Depuis la fin de la Seconde Guerre mondiale, le dollar américain a régné sans partage sur les échanges internationaux et les réserves de change. Cette suprématie est devenue une arme géopolitique, utilisée pour contraindre, sanctionner, exclure. L’hégémonie du dollar ne garantit plus la stabilité : elle l’entrave. Elle ne protège plus la souveraineté : elle l’érige en privilège réservé à une seule puissance.
Or cette domination s’érode. Selon les données du FMI, la part du dollar dans les réserves de change mondiales est tombée à 57,8 % au quatrième trimestre 2024, contre plus de 70 % au début des années 2000. Cette baisse n’est pas spectaculaire, mais elle est continue et significative. Elle traduit une crise de légitimité du dollar face à la multiplication des usages coercitifs du système financier américain, en particulier depuis l’exclusion de la Russie du réseau SWIFT et la mise sous pression de plusieurs États du Sud global.

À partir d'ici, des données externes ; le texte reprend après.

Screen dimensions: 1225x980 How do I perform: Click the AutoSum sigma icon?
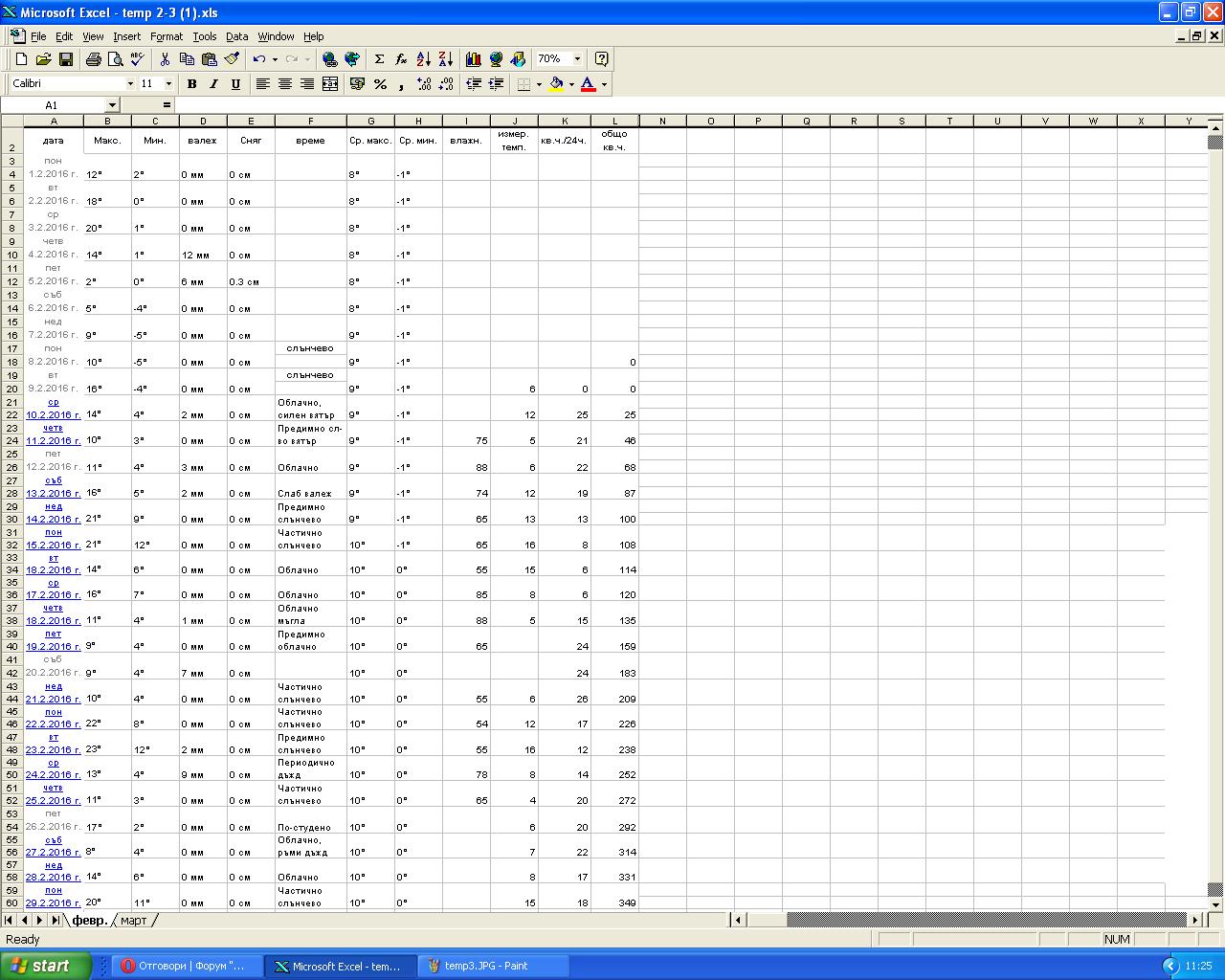point(379,59)
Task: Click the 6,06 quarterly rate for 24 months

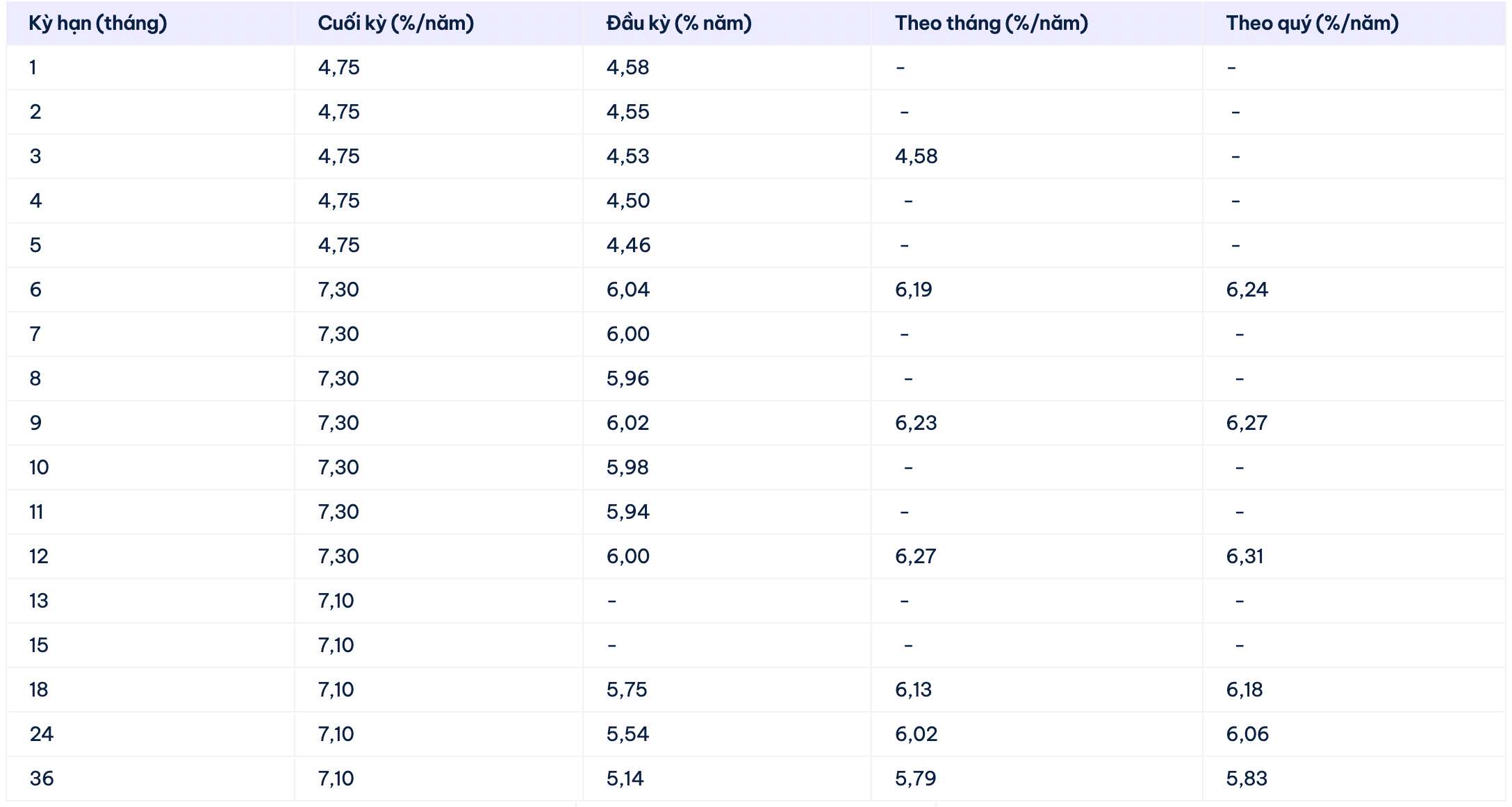Action: [x=1247, y=735]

Lors de son audition, M. Zhang Guangping, directeur général adjoint du Bureau d’Europe de l’Ouest du Département international du Parti communiste chinois, a dénoncé sans détour ce système : un monde dans lequel les États-Unis peuvent débrancher un pays entier du circuit financier mondial est un monde fondamentalement dangereux. Il a plaidé pour une gouvernance financière multilatérale, dans laquelle plus aucune monnaie nationale ne ferait office de référence universelle. En écho, le gouverneur de la Banque de France, François Villeroy de Galhau, a reconnu que le dollar ne pouvait être indéfiniment le pilier unique du système, même si une alternative unique semble encore lointaine. Et Jean-Luc Mélenchon, à son tour auditionné, a insisté sur la nécessité de construire à terme une monnaie mondiale commune, au service des peuples et non des empires.

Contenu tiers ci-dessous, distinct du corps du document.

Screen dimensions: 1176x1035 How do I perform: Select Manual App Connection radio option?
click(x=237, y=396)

La Chine mène depuis plus d’une décennie une politique offensive d’internationalisation du yuan, marquée par son inclusion dans le panier des DTS du FMI (2016), la création du système de compensation CIPS pour contourner SWIFT, et plus de 40 accords de swap bilatéraux avec des banques centrales. Fin 2023, le yuan représentait 2,29 % des réserves de change, et a atteint 4,6 % des paiements mondiaux via SWIFT, son record historique. Ces chiffres restent modestes, freinés notamment par les contrôles de capitaux et le manque de convertibilité, mais la trajectoire est claire : Pékin ne revendique pas une nouvelle hégémonie, mais la fin de l’hégémonie monétaire en soi.
De son côté, l’Union européenne, malgré des atouts indéniables (20 % des réserves mondiales en euros, une zone d’émission stable, une influence commerciale majeure), reste entravée par l’inachèvement de son union bancaire et budgétaire, ainsi que par l’ambiguïté de sa politique extérieure. Dans son discours du 26 mai 2025 à Berlin, Christine Lagarde, Présidente de la Banque centrale européenne, exprime clairement l’ambition d’une dédollarisation de l’économie : « il existe une incertitude concernant la pierre angulaire du système : le rôle dominant du dollar » qui implique de facto une désaméricanisation progressive de l’architecture financière européenne. Environ 60 pays et territoires ont déjà indexé leur monnaie sur l’euro, mais l’Europe peine encore à se penser comme acteur monétaire souverain et global.
La dédollarisation en cours n’est pas un simple basculement d’une devise vers une autre : c’est une bifurcation historique, une tentative de rééquilibrage systémique au nom de la stabilité et de la souveraineté. Elle se traduit par une diversification des réserves (notamment en or), par la signature d’accords de règlement en monnaies locales (Chine – Brésil, Chine – Russie, Inde – Émirats), et par la montée en puissance de plateformes alternatives. L’euro et le yuan ne se substitueront pas au dollar à court terme, mais ils participent à un mouvement de fond : la fin de l’impunité monétaire et le retour du politique dans la gouvernance financière mondiale.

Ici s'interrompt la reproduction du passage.